** WHAT THIS TASK INVOLVES **
Note every line in the entries that contains the string "beside", and copy it.

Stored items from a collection
******

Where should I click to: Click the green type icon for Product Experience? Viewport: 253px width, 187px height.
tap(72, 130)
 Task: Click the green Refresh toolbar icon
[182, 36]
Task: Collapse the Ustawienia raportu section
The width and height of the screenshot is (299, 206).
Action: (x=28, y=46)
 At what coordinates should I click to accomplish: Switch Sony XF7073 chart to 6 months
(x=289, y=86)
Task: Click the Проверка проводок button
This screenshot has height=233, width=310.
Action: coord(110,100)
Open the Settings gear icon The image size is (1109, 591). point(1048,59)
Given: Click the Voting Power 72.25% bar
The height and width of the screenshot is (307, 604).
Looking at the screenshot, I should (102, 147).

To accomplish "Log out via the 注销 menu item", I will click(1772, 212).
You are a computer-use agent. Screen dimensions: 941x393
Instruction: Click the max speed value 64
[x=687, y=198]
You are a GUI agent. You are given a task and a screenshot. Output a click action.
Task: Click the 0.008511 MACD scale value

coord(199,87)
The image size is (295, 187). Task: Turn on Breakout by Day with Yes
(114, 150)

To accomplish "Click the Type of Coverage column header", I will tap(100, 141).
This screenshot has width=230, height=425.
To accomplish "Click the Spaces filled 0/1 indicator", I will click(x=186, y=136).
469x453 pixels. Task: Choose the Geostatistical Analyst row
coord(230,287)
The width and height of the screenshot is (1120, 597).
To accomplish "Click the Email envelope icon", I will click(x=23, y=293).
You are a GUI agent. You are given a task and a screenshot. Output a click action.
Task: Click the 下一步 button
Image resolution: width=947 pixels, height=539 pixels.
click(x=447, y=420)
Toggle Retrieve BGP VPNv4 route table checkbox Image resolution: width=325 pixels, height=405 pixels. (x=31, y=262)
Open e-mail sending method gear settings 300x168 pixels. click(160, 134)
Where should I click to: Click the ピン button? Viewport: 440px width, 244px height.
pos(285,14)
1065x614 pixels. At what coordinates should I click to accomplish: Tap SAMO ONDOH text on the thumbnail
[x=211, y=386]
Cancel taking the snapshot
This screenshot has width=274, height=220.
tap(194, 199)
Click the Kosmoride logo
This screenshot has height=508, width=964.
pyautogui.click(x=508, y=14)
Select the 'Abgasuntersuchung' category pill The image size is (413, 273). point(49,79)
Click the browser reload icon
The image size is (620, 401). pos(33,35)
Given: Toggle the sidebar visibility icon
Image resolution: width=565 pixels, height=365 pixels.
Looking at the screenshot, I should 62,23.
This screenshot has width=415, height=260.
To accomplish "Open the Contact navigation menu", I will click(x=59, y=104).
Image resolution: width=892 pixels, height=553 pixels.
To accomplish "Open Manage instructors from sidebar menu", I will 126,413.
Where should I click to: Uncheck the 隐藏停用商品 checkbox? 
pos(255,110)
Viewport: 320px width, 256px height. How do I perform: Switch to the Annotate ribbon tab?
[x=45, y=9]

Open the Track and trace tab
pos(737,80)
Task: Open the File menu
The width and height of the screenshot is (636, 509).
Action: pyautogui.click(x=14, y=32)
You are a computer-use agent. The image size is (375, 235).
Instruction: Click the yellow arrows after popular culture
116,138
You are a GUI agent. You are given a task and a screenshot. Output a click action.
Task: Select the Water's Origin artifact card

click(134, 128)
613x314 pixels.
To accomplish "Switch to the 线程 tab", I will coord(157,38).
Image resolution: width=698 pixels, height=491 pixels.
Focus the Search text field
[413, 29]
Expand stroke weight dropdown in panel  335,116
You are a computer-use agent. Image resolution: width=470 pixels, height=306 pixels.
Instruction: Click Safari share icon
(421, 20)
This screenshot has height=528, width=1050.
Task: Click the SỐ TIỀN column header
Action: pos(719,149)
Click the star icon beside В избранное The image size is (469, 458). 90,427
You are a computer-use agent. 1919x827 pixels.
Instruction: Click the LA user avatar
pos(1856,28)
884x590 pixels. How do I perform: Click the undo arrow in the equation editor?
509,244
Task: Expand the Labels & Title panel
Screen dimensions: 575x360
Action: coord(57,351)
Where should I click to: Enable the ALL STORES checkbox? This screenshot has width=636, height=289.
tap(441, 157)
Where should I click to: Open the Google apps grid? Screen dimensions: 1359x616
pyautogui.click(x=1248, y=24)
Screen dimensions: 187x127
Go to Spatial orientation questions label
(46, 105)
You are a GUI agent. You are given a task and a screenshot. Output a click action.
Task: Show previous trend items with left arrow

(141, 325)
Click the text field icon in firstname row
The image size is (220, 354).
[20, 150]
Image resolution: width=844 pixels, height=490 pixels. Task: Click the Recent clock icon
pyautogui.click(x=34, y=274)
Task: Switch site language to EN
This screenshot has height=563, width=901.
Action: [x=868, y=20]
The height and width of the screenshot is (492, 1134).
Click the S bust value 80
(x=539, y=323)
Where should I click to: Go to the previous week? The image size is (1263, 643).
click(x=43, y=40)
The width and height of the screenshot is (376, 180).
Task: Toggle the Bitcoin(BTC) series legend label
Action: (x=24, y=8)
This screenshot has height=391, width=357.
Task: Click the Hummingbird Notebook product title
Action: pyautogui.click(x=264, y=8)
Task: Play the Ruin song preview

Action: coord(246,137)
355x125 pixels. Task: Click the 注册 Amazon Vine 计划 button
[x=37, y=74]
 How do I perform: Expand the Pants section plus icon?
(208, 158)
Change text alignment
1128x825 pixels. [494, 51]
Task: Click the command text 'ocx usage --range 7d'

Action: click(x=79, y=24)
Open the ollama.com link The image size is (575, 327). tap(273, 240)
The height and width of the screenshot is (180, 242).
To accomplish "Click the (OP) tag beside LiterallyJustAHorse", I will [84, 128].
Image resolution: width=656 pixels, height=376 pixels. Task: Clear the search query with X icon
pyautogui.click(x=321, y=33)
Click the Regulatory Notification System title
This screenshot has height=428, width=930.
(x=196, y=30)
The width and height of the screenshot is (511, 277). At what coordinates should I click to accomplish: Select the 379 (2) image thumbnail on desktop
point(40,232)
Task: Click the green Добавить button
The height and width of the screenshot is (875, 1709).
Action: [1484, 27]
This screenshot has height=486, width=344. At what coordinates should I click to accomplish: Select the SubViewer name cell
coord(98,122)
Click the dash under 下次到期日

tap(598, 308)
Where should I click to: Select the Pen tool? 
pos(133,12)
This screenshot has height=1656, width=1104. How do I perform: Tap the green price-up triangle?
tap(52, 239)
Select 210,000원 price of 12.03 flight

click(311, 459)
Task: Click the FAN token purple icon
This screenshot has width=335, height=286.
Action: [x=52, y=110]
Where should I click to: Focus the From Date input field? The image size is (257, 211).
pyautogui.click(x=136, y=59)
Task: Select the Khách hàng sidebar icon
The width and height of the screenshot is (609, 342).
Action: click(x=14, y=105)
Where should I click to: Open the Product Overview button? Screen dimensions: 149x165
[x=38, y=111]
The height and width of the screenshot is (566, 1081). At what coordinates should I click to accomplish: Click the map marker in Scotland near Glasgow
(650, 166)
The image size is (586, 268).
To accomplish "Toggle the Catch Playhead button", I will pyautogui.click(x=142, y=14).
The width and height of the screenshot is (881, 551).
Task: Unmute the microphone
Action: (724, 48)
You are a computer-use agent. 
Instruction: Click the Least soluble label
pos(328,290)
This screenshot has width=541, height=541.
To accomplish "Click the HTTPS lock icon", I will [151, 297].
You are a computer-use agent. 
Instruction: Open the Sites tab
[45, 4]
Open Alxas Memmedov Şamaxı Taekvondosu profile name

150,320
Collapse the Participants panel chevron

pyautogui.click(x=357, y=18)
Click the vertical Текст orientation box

******

** RESULT BELOW **
Click the star icon beside В избранное The image size is (469, 458). 90,427
To accomplish "Click the (OP) tag beside LiterallyJustAHorse", I will [84, 128].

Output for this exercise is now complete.